• [JOB]: Output the following items verbatim, from the line containing "coordinates (164, 349)." through the line containing "The image size is (1200, 817).", both included, and nothing else.
[EXTRACTED DATA — start]
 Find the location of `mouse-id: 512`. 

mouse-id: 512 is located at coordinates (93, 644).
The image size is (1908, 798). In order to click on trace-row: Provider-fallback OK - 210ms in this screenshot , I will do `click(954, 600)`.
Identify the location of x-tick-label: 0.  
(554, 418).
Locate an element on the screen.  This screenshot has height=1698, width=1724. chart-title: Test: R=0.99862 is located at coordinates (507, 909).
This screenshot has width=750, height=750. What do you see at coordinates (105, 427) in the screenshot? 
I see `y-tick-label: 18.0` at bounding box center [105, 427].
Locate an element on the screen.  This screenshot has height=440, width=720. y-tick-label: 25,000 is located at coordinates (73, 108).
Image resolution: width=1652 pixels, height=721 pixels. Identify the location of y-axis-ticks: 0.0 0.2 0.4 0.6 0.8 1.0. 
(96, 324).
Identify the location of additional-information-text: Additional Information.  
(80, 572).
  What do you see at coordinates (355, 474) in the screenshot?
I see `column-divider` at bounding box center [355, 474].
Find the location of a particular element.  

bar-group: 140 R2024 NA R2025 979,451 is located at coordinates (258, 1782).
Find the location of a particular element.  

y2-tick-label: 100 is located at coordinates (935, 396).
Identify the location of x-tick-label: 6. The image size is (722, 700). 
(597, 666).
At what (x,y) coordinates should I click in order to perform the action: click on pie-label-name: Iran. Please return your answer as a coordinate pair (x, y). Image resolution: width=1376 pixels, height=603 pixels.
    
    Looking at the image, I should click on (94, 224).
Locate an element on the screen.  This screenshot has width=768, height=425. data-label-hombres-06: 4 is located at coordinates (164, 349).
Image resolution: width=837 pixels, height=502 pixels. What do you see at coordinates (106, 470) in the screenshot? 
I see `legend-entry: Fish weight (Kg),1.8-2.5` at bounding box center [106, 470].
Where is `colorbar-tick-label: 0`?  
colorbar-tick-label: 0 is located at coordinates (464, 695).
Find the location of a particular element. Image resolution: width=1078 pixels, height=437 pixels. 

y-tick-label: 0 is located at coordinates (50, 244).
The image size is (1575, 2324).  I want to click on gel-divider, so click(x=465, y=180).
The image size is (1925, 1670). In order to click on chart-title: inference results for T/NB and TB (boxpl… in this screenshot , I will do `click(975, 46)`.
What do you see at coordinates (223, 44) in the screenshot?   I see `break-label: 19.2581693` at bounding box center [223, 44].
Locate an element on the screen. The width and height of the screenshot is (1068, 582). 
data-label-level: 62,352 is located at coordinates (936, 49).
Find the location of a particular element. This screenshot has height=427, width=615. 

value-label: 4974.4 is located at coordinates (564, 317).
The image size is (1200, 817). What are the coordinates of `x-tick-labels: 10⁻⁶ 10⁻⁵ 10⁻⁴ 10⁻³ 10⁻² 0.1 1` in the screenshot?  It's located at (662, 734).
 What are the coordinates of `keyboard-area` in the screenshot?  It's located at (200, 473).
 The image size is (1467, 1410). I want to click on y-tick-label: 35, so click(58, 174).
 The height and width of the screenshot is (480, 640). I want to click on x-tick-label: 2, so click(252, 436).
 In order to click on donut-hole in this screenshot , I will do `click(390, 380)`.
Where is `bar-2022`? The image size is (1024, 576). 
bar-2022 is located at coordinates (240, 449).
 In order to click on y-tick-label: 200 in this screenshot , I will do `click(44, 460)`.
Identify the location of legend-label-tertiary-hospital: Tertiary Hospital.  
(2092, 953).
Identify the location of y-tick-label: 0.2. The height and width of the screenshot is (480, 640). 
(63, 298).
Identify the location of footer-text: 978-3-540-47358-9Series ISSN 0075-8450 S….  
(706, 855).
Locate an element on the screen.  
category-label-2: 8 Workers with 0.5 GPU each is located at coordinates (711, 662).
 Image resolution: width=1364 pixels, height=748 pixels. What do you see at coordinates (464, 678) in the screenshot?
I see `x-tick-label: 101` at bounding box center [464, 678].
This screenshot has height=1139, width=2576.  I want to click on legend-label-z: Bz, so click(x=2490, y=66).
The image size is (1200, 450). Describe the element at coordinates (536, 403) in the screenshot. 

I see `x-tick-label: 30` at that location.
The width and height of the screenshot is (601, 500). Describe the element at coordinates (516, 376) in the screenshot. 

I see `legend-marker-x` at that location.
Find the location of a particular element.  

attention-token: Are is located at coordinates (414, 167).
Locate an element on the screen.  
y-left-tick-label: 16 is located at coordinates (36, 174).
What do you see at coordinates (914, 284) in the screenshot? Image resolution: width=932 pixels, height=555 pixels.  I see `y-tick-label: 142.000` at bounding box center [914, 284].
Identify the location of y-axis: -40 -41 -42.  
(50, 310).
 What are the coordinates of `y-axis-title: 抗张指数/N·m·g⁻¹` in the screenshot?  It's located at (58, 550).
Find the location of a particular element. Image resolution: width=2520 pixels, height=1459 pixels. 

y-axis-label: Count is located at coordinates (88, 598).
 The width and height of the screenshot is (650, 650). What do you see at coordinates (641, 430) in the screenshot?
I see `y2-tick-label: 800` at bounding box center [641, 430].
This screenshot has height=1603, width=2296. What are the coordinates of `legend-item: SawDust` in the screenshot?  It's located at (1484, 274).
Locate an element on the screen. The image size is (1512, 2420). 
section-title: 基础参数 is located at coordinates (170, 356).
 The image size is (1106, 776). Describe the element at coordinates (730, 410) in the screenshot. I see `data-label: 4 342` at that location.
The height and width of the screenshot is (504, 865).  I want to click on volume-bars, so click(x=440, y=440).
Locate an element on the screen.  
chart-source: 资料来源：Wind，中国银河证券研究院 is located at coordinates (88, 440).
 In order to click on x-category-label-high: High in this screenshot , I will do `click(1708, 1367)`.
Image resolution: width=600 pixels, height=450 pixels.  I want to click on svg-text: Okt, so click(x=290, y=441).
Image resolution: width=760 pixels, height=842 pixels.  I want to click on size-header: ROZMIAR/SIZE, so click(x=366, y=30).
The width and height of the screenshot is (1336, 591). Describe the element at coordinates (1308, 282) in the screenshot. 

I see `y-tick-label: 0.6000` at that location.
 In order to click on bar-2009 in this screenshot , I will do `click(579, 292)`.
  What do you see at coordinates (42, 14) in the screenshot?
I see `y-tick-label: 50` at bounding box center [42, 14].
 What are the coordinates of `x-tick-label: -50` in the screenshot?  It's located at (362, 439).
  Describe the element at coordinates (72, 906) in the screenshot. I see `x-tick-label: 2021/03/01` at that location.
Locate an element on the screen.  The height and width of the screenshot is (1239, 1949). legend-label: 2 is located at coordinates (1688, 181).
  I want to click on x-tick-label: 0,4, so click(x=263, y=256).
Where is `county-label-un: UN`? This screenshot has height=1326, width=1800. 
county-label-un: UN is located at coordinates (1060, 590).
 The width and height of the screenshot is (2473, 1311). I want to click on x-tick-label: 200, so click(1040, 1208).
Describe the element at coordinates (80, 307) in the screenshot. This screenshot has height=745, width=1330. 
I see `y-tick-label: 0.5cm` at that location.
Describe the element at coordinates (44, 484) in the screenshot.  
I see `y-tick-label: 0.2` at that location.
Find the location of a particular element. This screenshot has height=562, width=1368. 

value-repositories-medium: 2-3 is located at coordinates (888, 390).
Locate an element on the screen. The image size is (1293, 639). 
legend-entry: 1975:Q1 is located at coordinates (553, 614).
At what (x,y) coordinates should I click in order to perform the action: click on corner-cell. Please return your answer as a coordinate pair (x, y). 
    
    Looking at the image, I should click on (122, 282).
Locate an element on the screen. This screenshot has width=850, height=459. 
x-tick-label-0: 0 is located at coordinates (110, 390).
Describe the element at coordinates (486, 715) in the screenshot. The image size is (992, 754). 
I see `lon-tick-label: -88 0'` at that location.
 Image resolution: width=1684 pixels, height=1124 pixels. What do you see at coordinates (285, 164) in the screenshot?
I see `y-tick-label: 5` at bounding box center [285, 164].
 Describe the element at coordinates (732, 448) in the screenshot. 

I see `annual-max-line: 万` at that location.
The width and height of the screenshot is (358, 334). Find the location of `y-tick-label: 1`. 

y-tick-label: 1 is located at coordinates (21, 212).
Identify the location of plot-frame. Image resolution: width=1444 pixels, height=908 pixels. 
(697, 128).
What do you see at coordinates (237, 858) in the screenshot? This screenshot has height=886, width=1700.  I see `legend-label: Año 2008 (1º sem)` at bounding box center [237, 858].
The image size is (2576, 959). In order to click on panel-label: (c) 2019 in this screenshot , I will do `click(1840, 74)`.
[EXTRACTED DATA — finish]
• [YOUR RESPONSE]:
Locate an element on the screen.  This screenshot has width=768, height=425. data-label-hombres-06: 4 is located at coordinates (164, 349).
Image resolution: width=837 pixels, height=502 pixels. What do you see at coordinates (106, 470) in the screenshot? 
I see `legend-entry: Fish weight (Kg),1.8-2.5` at bounding box center [106, 470].
Where is `colorbar-tick-label: 0`?  
colorbar-tick-label: 0 is located at coordinates (464, 695).
Find the location of a particular element. Image resolution: width=1078 pixels, height=437 pixels. 

y-tick-label: 0 is located at coordinates (50, 244).
The image size is (1575, 2324).  I want to click on gel-divider, so click(x=465, y=180).
The image size is (1925, 1670). In order to click on chart-title: inference results for T/NB and TB (boxpl… in this screenshot , I will do `click(975, 46)`.
What do you see at coordinates (223, 44) in the screenshot?   I see `break-label: 19.2581693` at bounding box center [223, 44].
Locate an element on the screen. The width and height of the screenshot is (1068, 582). 
data-label-level: 62,352 is located at coordinates (936, 49).
Find the location of a particular element. This screenshot has height=427, width=615. 

value-label: 4974.4 is located at coordinates (564, 317).
The image size is (1200, 817). What are the coordinates of `x-tick-labels: 10⁻⁶ 10⁻⁵ 10⁻⁴ 10⁻³ 10⁻² 0.1 1` in the screenshot?  It's located at (662, 734).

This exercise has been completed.